Now, through those faithful servants of fascism in Congress who today drove a stake into the U.S. Treasury's heart, and in so doing virtually assure the very thing that, the greater preponderance of these not-so-well-educated, sophist cowards claim they desperately wish to avoid — default — we come to silent truth number two. In hastening the banking system's collapse by choking off debt the U.S. Treasury adds to it, Treasury's "full faith and credit" assuredly is doomed.

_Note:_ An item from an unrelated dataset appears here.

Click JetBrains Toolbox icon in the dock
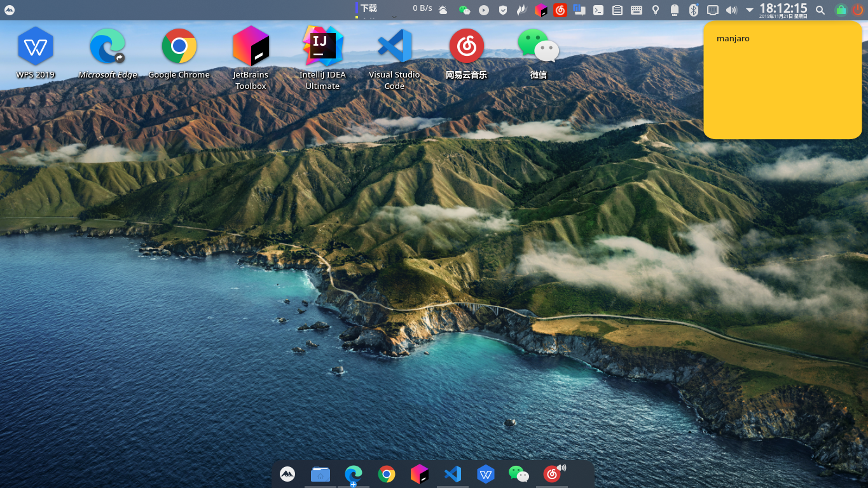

Think about it, will you. Connect the dots. An insolvent banking system being hung out to dry amidst collapsing GDP and clear signs of hyperinflationary breakdown across the globe portends but one thing: Uncle Sam's receipts are about to dramatically shrink. Enter a vicious negative feedback loop. It's only a matter of time before the U.S. Treasury's "full faith and credit" is as worthless as Barack Obama.

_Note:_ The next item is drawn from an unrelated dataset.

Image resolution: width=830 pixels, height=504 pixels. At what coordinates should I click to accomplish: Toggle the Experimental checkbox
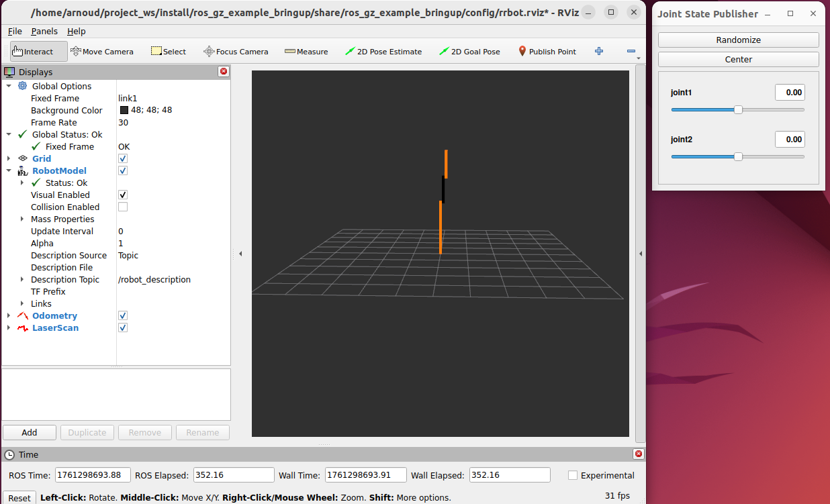[x=573, y=475]
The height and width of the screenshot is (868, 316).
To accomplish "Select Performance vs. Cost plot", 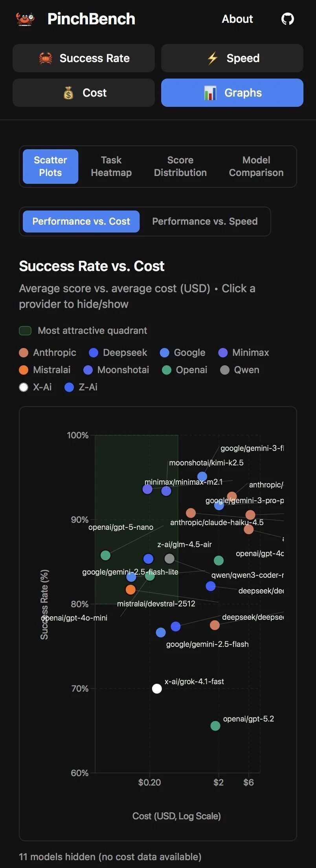I will click(81, 222).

If you're thinking those who drove the market lower today following the standard, CME-driven, "come one, come all suckers" pre-market bid — this in momentary celebration of our president's skillfully slipping the noose around the U.S. Treasury's neck — are seeing things exactly as I do, then, truly, the spirit of the American Revolution desperately needs such wiser minds as yours among determined souls willing to fight these dangerous, woefully ignorant jerks driving the nation to ruin. Speak out. Truth revealed here positively must resound if the United States is to survive, and once again prosper. There is no hope without Glass-Steagall.


BKX

Well, what do you know... Not only is the banking system, fundamentally speaking, obviously doomed to those of us not at all convinced by Team Fraud's sophistry, but technically speaking, too, prospect of its demise appears imminently destined to become the not nearly so silent truth as is sadly so today.

Today's desperate drive to raise capital throughout larger EMU lynch pins (Italy and Spain) but heightens the probability that, the U.S. banking system's unraveling is but days away.

Now, before you go off thinking, Herr Bernanke and Herr Geithner will save the day, here's something you should consider. If Team Fraud is venturing destruction of the U.S. Treasury — part of an effort aiming to erase from the global landscape the very notion of sovereign nation states — then might these two monetarist monkeys have outlived their utility? Might it be time for these two boys to be forcibly removed from the stage? (This question is all the more compelling when you consider who has been calling for their ignominious jailing, and just how badly Team Fraud would like to remove the likes from the picture, possibly playing a "Lee Harvey Oswald card," venturing to kill two birds with one stone.)